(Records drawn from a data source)
■ ■ ■ ■ ■ ■ ■

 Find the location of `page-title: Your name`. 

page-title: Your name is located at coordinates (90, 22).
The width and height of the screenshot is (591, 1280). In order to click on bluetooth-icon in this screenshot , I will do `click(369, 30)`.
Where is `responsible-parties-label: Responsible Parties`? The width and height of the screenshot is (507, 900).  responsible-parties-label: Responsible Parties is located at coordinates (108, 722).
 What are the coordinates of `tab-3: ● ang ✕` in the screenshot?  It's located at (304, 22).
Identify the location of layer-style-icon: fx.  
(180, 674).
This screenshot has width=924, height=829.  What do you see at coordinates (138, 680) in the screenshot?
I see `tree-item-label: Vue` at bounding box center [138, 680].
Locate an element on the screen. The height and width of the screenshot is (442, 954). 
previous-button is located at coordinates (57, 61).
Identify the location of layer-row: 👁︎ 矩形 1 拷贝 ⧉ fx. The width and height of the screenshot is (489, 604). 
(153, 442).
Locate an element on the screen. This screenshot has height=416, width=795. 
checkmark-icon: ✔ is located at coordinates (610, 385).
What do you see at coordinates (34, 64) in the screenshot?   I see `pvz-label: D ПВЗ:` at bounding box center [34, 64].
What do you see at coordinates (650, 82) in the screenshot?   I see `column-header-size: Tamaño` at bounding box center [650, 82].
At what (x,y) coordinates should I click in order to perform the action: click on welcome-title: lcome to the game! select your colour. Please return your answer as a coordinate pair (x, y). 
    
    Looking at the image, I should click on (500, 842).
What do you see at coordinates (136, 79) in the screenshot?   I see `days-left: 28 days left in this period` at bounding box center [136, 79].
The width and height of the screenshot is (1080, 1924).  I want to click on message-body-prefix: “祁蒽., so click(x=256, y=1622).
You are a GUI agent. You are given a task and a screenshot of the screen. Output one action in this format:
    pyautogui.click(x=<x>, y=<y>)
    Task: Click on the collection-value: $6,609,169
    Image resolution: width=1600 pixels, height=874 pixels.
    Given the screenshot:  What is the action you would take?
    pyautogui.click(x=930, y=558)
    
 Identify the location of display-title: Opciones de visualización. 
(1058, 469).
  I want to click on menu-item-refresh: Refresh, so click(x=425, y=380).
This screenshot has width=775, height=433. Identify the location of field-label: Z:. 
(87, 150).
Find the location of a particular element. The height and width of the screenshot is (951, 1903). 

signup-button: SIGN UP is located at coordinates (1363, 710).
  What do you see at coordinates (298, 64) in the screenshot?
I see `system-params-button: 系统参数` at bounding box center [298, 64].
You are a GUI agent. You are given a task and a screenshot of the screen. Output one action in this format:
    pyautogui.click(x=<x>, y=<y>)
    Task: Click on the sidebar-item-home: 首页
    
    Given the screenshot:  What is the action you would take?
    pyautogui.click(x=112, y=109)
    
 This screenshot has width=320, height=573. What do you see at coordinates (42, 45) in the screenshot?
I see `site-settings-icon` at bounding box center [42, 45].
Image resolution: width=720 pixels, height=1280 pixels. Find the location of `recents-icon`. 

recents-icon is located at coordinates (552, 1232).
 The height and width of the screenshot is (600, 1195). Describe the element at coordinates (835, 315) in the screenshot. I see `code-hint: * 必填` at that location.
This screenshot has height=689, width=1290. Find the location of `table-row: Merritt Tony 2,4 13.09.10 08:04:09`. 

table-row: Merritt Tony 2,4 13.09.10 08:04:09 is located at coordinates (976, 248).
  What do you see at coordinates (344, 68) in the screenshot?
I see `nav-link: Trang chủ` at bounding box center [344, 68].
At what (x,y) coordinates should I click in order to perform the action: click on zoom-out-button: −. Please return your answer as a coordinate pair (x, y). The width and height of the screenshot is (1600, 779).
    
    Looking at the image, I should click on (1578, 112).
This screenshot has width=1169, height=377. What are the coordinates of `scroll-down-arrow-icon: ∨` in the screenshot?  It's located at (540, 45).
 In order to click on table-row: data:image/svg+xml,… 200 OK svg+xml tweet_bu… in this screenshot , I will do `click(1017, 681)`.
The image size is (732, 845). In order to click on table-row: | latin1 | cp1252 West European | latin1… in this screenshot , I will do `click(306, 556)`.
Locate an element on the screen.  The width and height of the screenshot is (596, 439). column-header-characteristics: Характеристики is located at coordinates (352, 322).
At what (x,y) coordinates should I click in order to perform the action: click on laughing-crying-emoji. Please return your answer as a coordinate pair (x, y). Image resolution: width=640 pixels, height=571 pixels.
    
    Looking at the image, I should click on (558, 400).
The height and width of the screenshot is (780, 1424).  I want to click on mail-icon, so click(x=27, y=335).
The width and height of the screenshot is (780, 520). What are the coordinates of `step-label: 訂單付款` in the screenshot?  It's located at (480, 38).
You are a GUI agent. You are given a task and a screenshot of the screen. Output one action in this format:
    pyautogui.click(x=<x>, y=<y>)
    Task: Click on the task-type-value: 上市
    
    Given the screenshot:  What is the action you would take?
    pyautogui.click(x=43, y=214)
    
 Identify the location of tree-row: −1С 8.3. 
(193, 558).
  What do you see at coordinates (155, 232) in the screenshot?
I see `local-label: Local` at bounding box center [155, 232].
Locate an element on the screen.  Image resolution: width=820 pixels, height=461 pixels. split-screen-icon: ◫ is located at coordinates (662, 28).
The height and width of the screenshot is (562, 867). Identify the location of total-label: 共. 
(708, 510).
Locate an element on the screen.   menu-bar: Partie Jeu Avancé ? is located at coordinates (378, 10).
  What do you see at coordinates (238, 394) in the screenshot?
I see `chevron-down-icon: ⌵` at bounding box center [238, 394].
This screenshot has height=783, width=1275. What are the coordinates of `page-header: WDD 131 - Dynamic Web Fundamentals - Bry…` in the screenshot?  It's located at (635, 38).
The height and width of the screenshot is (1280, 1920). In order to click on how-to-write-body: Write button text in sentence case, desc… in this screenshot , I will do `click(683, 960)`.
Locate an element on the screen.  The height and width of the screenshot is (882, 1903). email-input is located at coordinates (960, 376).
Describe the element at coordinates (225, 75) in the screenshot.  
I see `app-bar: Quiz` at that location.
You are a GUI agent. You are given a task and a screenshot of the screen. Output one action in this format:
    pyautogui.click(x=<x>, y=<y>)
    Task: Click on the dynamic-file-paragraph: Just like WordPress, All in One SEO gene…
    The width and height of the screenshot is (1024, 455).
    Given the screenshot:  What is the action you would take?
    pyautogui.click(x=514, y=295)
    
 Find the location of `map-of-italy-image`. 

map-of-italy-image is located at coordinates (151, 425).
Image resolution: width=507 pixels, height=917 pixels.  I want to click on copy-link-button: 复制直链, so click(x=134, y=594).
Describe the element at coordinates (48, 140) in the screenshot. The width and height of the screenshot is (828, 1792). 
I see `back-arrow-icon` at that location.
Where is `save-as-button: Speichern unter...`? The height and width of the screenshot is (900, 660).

■ ■ ■ ■ ■ ■ ■

→ Work task
Count the lines of the listing above that contain the string "link". Give only the number.

→ Response area
2